In a separate interview in the Spectator yesterday, Mr. Milei ‘the state is the problem … the public sector is the disease’ and added: ‘If a body has something that harms it – a virus, a bacteria, a bug, a parasite – you extract the parasite.’
Mrs Badenoch also stepped up her attack onwoke up‘ culture infecting public life, describing it as ‘real socialism and communism dressed in the sweet clothes of the civil rights movement’. And she promised ‘radical’ immigration reforms, saying the asylum system ‘is being exploited because we are using a system that was built for the 1950s’.
Asked if she was ready to consider leaving international conventions on refugees, she replied: ‘That’s all.’
The Tory leader defended her decision to hold off on making detailed policy commitments, saying she felt like someone who ‘opens a restaurant in four years’ time and people are demanding to see the menu right now.
But she added: ‘There will be plenty of red meat. This will be a conservative restaurant.’
Ms Badenoch also criticized Sir Keir’s failure to shut down recent calls to introduce a new blasphemy law – an idea she described as ‘madness’ and ‘authoritarian’.
She added: ‘That’s what really worries me about him. I don’t think he has opinions about things’.
In the same interview with the Spectator, she also took aim at Sir Keir for his choices in Christmas films
In the same interview with the Spectator, she also took aim at Sir Keir for his choices in Christmas films.
The Prime Minister was recently mocked as he struggled to name a favorite Christmas film before finally suggesting he could watch ‘Love Actually’.
She also revealed her favorite Christmas movies. Sir Keir Starmer was mocked recently as he struggled to name a favorite Christmas film before finally suggesting he could watch ‘Love Actually’.
Ms Badenoch pointed out that the comedy features a British prime minister who “mess around and doesn’t do foreign policy properly”.
She suggested she’d rather watch the action flick Die Hard, but named Gremlins and Scrooged as her seasonal picks. She said: ‘Die Hard is a good Christmas movie’, a reference to films typically on TV during the Christmas period.
She told the Spectator that she doesn’t put up decorations until Christmas Day, but then she does up her house to ‘look like Santa’s grotto, nothing too cheesy’.

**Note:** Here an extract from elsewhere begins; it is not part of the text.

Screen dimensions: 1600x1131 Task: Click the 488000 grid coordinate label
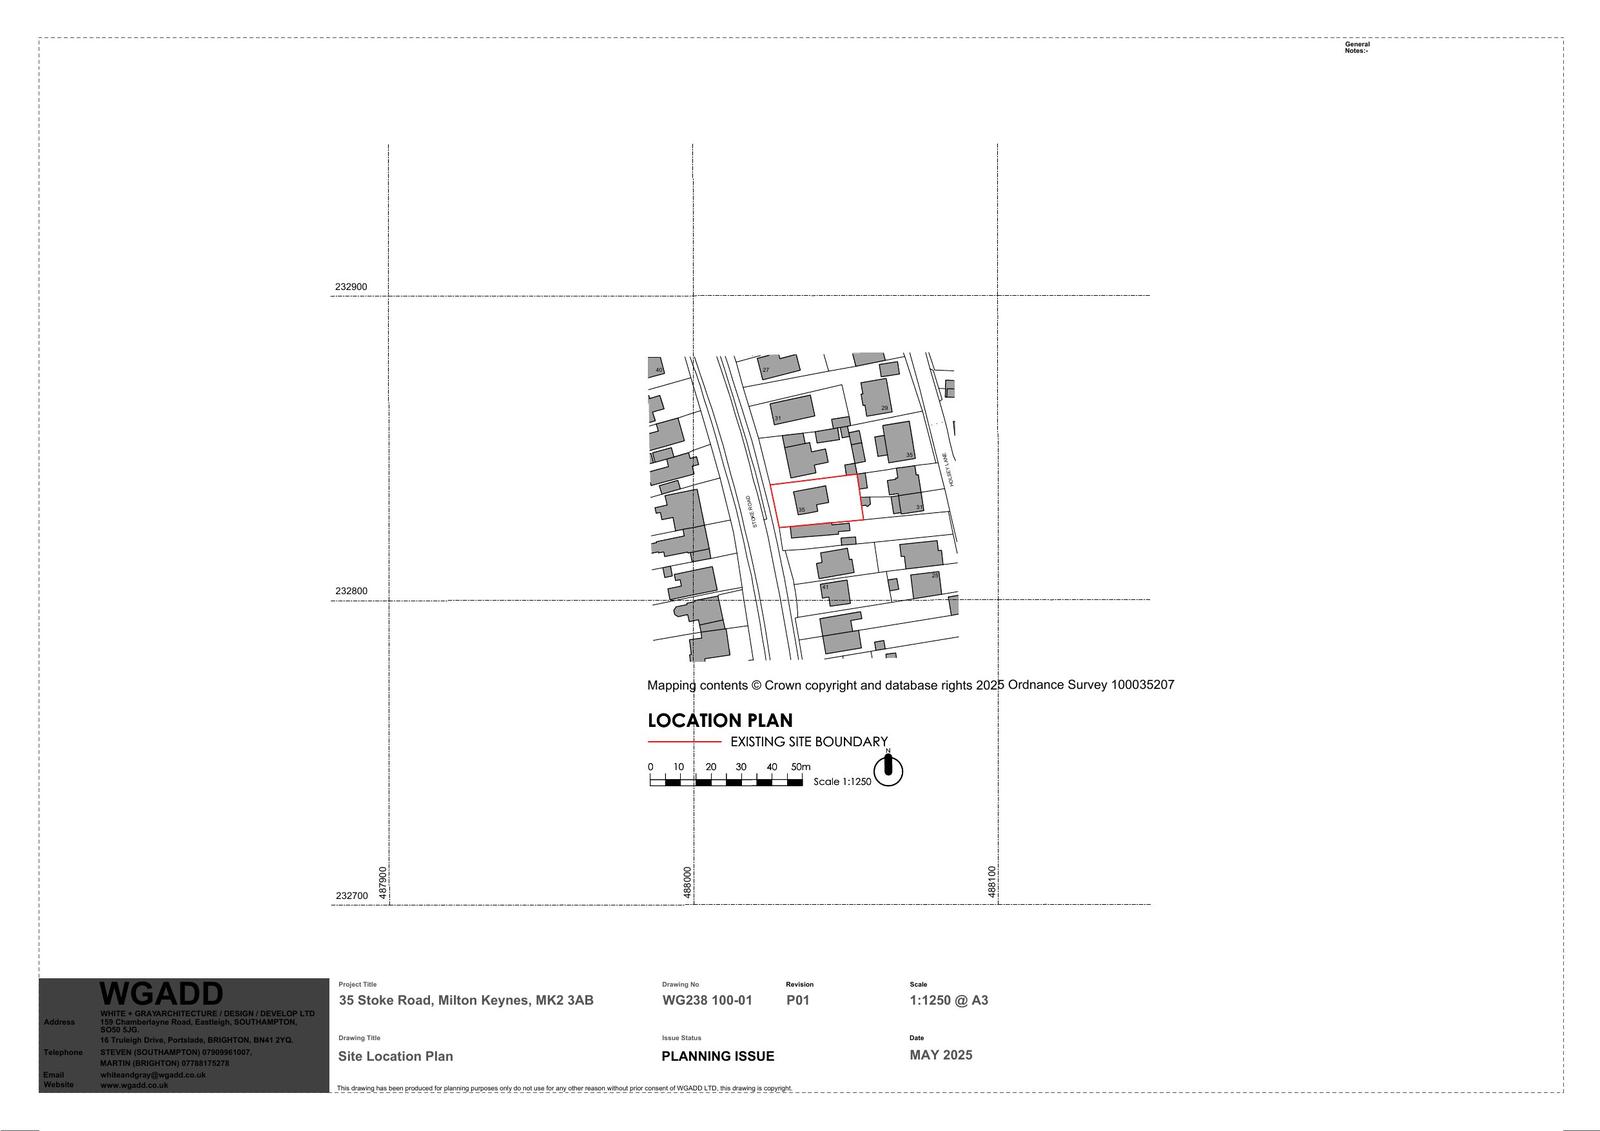point(687,883)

She added: ‘It’s fine if you want to start early, like December 1, but before that people have to be fined for putting up decorations.’
The Tory leader also said she believes sandwiches are ‘not real food’ – as she joked ‘lunch is for wimps’.
The Tory leader also said she believes sandwiches are ‘not real food’ – as she joked ‘lunch is for sissies’
She revealed that she enjoys a single steak but rarely has time for lunch.
“What is a lunch break?” she said. ‘Lunch is for wimps. I get food in and I work and eat at the same time. There’s no time… sometimes I get a steak.
‘I’m not a sandwich person, I don’t think sandwiches are a real food, it’s what you have for breakfast. Soggy bread is a no-no: I don’t want to touch bread if it’s moist.’
In the past, Mrs Badenoch has described her children – two girls and a boy – as ‘quite right-wing’ because they love meat. She said one of them “thinks being a vegetarian is a very bad thing” and another’s favorite food is “ribs, bacon, sausages, black pudding, lamb chops”.